Clamor affords more immediately actionable insights than other social media measurement approaches, Evans said. And the AI needs to be more adaptable than a person, considering the speed at which social media marketing best practices evolve.
For example, when Evans previously worked for Slim Jim, she said, the focus was on fostering community.
“We were always in the comments, and we had so many community managers,” she said. “All of that doesn’t really exist anymore.”
Now, she said, brands’ social insights are scattered across different platforms, and they’re measuring inputs from DMs, group chats and shares. “So data has been hard to come by in terms of understanding your impact quickly, and also translating that to a C-suite that isn’t online 13 hours a day.”
Finding ways to surface social insights more quickly is also a focus for Consiglieri. Before it rolled out the Clamor product, the firm had been “trying to figure out the data decision-making problem for a number of years, in a number of ways,” said Brad White, Consiglieri’s head of generative AI and marketing innovation.
Traditionally, he said, “we ended up passing the social data off to measurement teams,” where it might sit for a week or more for testing purposes (or just because).
“Social media is a place where trends live and die sometimes within 24 hours,” he said. “So, if you’re spending a week trying to figure out why your content is working or not, then you’ve already missed the moment.”
Developing an LLM that prioritizes speed to insight, White said, means social teams can “get back to the part of the job that they signed up for in the first place, which is doing cool activations on social media, and not being data and math experts.”
Manscaped’s Evans agreed that the AI solution has been a boon. However, the company still has marketers involved in analyzing trends and executing creative. “AI does the dishes while we create the art,” as she put it.
Expanding the creator network
Still, Evans emphasized that always-on AI tools outperform humans when it comes to drinking from the firehose of social media data.
AI also frees up time for marketers to spend on higher-order tasks. Evans, for instance, quipped that, since picking up Clamor, she’s cut down her typical 13 hours of daily screen time – which, she said, has also been “great for my mental health.”
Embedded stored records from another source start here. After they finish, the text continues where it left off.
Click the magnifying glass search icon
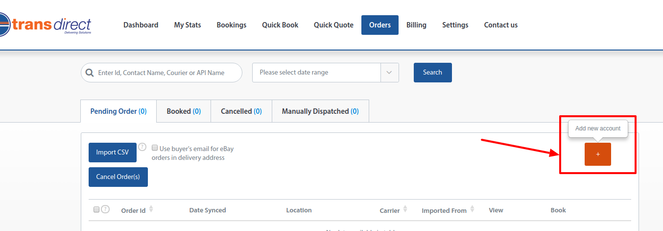 click(90, 73)
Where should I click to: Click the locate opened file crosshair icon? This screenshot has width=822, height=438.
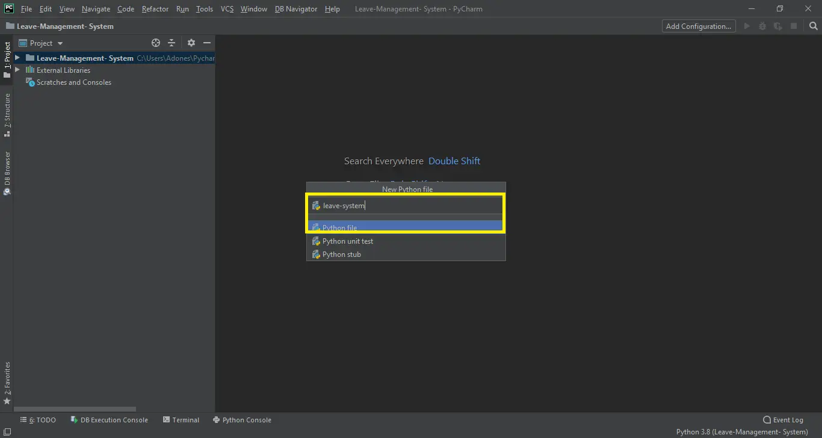pos(155,43)
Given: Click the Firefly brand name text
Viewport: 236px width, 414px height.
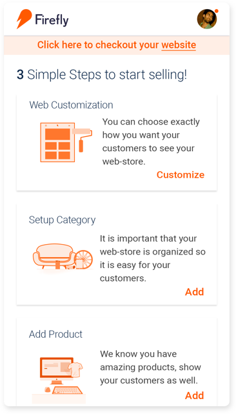Looking at the screenshot, I should (x=52, y=19).
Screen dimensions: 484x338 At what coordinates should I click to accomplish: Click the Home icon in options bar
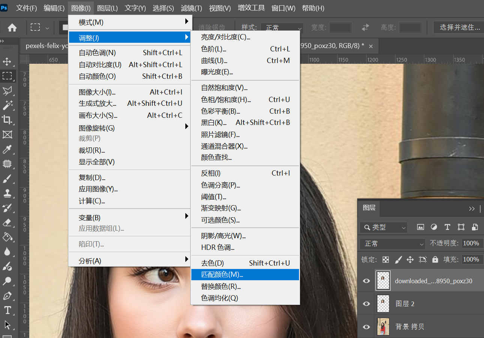coord(12,27)
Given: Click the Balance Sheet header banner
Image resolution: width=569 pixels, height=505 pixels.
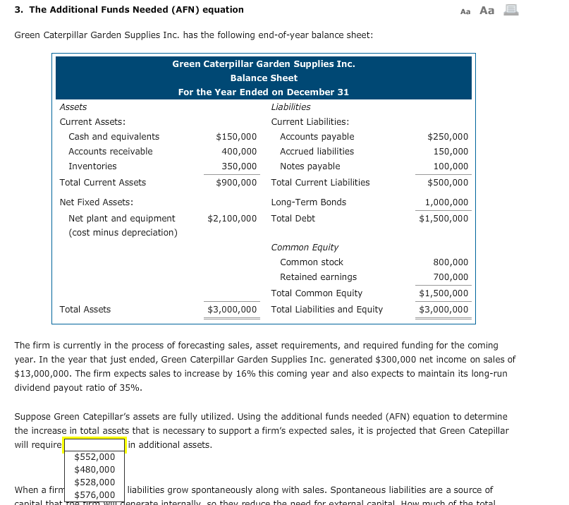Looking at the screenshot, I should [263, 78].
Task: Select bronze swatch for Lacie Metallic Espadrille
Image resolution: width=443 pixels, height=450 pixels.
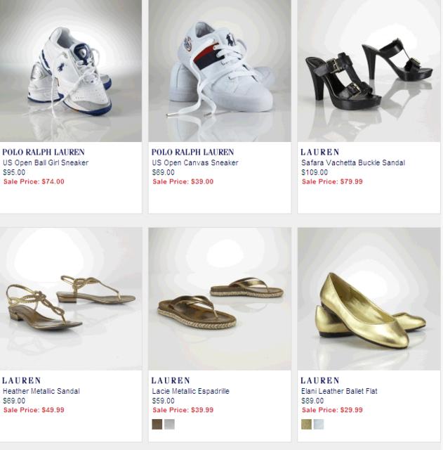Action: tap(157, 424)
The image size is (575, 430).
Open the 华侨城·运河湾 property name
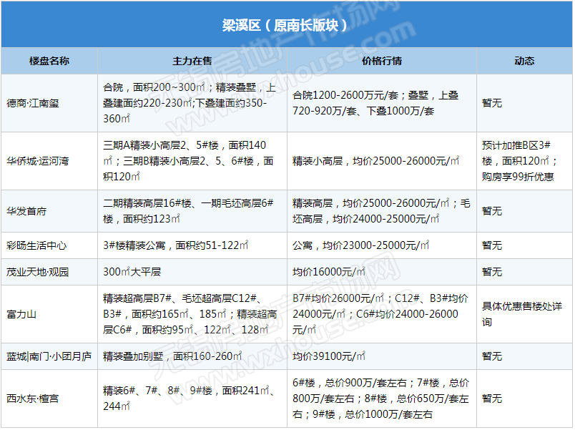coord(38,161)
But AI tools don’t completely eliminate social media marketers’ need to “be online.”
One of Manscaped’s biggest priorities right now, for example, is to grow its roster of creators under the Manscaped Makers Network who work with the brand on viral ads and memes.
This focus has grown in importance as Manscaped has expanded its scope beyond personal male grooming. Or, as Evans put it, “they’re looking to get out of the cul-de-sac, if you will, of the ball trimmer audience, and find that off ramp into skin care, hair care, beard groomers.”
Using Clamor, Evans said, Manscaped has already connected with two student filmmakers from the University of Southern California who collaborated with the brand on a recent national campaign. Clamor also highlighted some viral videos submitted by finalists for a Doritos ad contest, and, as a result, Evans ended up discovering a new group of creators to partner with.
Evans has also found the tool useful for avoiding a common marketing pitfall: doubling down on what’s worked in the past.
“I can’t be in all parts of the internet – I’m not a 22-year-old boy or a 60-year-old man,” she said. But Clamor finds Manscaped’s audience in new places that Evans wouldn’t have found otherwise and tracks how they respond to new creative approaches. “Then I can engage 24-year-old kids in a hype house to create memes for that part of the internet we just discovered.”
Manscaped also used Clamor’s social listening to test its early Super Bowl campaign concepts and to gauge the public reaction to the ad as it aired live.
“It was extremely new creative that we dabbled in, with singing pubic hair puppets,” Evans said. After six months of working on such a campaign, she added, it can be hard to guess how tens of millions of people will respond to their first viewing.
“It’s so helpful, in like a war room way, for us to see everything in real time when big events are happening,” she said.